A single pair of leucokinin neurons are modulated by feeding state and regulate sleep–metabolism interactions
Fig 4
LHLK neurons have increased activity during the starved state.
(A) Diagram of ex vivo Ca2+ imaging. Fed or 24-hr–starved adult female flies were dissected and placed dorsally onto chamber. UAS-Gerry fluorescence is recorded for 120 seconds with a Ti-Inverted Confocal microscope using a 20× air objective. (B) Average ratio of GCaMP/mCherry is increased in LHLK neurons during the starved state compared to the fed state ex vivo (n ≥ 8, p = 0.006, t = 3.154). Unpaired t test. (C) No significant differences in GCaMP/mCherry were detected in SELK neurons during the fed or starved state ex vivo (n ≥ 7, p = 0.95, t = 0.06). Unpaired t test. (D) Ex vivo application of 400 mM 2DG and 200 mM glucose to fed fly brains (n = 12) increases the GCaMP/mCherry fluorescence ratio in LHLK neurons compared to control (artificial hemolymph solution alone, n = 11, p = 0.01) and gluc application (200 mM, n = 12, p < 0.0001). Gluc application alone reduced the GCaMP/mCherry ratio compared to hemolymph-like solution control (p = 0.03). One-way ANOVA (F [2, 32] = 17.10). (E) Diagram of in vivo Ca2+ imaging. A portion of the head cuticle of a fed or 24-hr–starved adult female fly was removed, and GCaMP6m/mCherry fluorescence was recorded for 120 seconds. Fluorescence intensity scale represents the ratio range of GCaMP/mCherry ranging from 2 (max) to 0 (min). (F) GCaMP/mCherry ratio is increased in LHLK neurons during starvation (n = 30) compared to fed (n ≥ 19, p = 0.0036) and 3-hr re-fed controls (n = 29, p = 0.047). One-way ANOVA (F [2, 75] = 6.2). Scale bar = 10 μm. Error bars for GCamMP6m/mCherry ratio during the fed versus starved state indicate SEM; *p < 0.05; **p < 0.01; ***p < 0.001. Underlying data can be found in S1 Data.

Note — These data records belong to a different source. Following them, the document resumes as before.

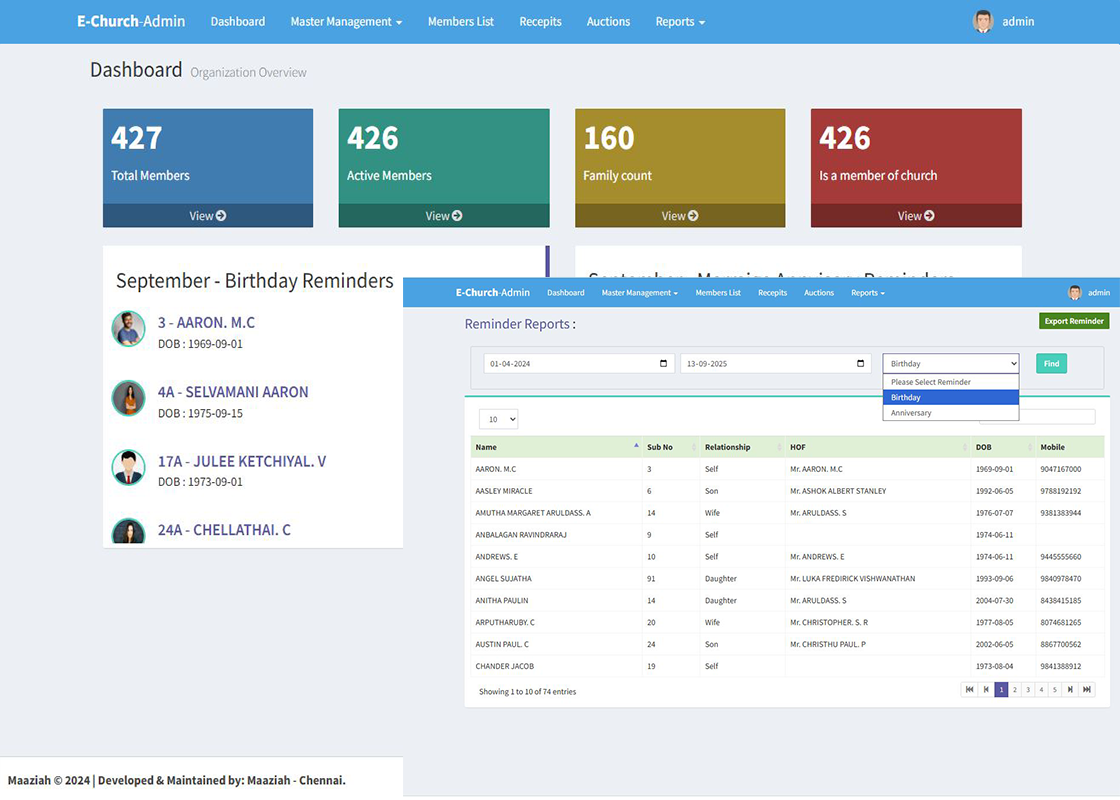This screenshot has height=800, width=1120.
Task: Click the start date calendar picker icon
Action: [663, 364]
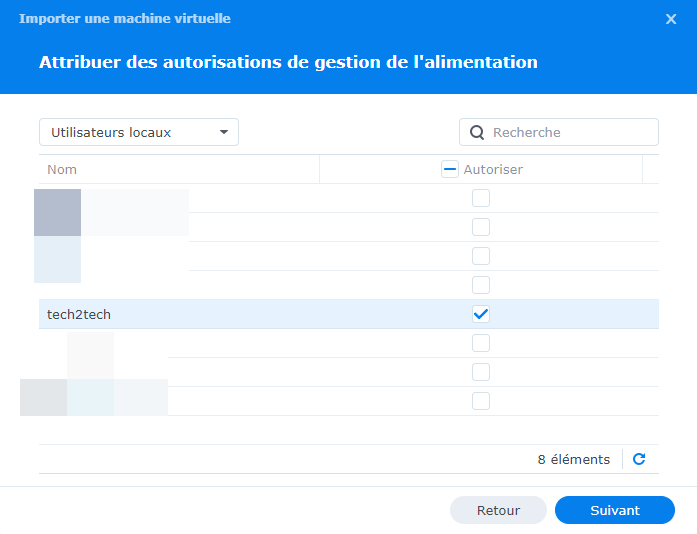697x534 pixels.
Task: Check the third row's Autoriser checkbox
Action: [x=481, y=256]
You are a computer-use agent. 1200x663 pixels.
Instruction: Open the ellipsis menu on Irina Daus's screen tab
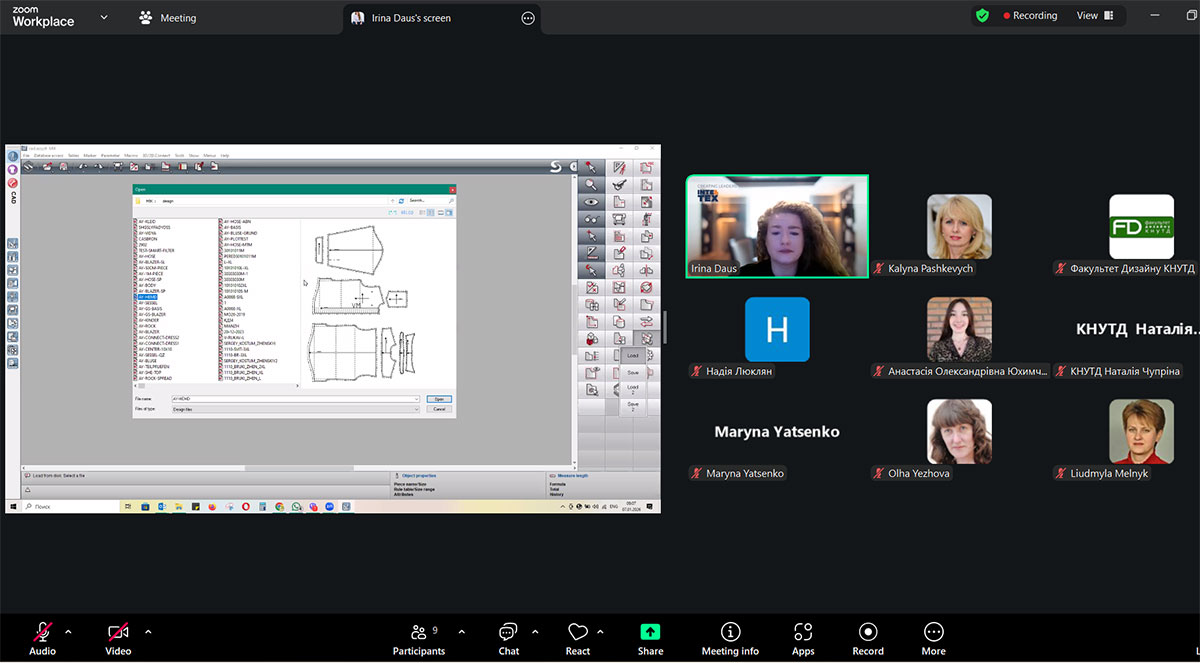528,18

ANOVA, analysis of variance; GCaMP6m, GFP-calmodulin and M13 peptide sequence; GFP, green fluorescent protein; gluc, glucose; LHLK, Lateral Horn leucokinin; max, maximum; min, minimum; SELK, subesophageal ganglion leucokinin; UAS, upstream activation sequence; UAS-Gerry, GCaMP6m-mCherry; 2DG, 2 deoxy-glucose.